Aim of the exercise :: Copy out each line of the data holding "computer".
BEGIN
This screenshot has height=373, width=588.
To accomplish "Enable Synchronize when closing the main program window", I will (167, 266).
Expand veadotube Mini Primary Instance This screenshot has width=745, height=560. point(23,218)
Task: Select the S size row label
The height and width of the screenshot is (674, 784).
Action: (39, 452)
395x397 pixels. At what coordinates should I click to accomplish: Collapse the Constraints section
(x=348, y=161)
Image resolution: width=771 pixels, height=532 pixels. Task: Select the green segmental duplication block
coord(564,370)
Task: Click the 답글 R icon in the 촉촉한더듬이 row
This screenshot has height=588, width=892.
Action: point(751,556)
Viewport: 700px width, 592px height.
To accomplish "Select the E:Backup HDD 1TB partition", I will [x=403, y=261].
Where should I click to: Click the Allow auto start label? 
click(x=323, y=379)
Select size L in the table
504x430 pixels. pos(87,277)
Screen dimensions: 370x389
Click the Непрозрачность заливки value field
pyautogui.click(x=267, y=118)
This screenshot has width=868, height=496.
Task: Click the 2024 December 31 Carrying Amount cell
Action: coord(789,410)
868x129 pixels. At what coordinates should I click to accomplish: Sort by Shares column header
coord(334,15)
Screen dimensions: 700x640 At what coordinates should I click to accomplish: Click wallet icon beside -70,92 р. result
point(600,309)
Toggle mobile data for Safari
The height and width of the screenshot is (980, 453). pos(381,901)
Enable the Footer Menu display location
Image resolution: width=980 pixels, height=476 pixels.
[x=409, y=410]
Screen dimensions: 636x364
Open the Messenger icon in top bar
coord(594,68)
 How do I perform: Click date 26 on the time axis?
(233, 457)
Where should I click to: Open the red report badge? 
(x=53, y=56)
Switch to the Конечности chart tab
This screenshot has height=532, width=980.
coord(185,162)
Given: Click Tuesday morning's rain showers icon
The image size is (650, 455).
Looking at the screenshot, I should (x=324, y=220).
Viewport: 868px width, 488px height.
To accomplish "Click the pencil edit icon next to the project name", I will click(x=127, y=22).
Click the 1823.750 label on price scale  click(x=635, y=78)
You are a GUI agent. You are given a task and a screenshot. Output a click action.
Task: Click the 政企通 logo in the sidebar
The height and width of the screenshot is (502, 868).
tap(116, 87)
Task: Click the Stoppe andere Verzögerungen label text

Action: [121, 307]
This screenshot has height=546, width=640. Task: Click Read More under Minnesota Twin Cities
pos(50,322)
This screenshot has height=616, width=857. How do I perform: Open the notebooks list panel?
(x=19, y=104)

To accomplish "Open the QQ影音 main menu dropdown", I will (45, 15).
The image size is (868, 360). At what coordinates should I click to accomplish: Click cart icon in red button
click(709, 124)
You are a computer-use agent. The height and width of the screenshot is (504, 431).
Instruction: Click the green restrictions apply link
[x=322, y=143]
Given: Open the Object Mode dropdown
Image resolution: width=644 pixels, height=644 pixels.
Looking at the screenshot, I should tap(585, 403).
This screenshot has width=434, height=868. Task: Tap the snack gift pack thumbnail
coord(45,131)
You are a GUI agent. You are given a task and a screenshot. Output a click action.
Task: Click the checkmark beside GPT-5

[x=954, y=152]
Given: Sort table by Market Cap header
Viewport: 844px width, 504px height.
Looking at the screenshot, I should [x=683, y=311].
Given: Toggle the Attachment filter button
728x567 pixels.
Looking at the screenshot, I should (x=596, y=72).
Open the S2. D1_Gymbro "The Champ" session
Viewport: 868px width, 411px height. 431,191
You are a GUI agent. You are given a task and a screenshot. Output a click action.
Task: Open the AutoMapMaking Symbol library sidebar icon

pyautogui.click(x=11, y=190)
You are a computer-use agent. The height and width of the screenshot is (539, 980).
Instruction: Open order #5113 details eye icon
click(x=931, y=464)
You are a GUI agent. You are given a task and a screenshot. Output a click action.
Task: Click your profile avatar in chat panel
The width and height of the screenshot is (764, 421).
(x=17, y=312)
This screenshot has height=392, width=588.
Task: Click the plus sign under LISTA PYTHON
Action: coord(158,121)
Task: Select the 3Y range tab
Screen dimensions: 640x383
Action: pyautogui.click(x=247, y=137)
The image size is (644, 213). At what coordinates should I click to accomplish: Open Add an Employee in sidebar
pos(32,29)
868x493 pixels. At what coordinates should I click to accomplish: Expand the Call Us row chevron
END
Your solution ::
You are a computer-use agent. The height and width of the screenshot is (504, 431).
You are a computer-use agent. The height and width of the screenshot is (539, 980).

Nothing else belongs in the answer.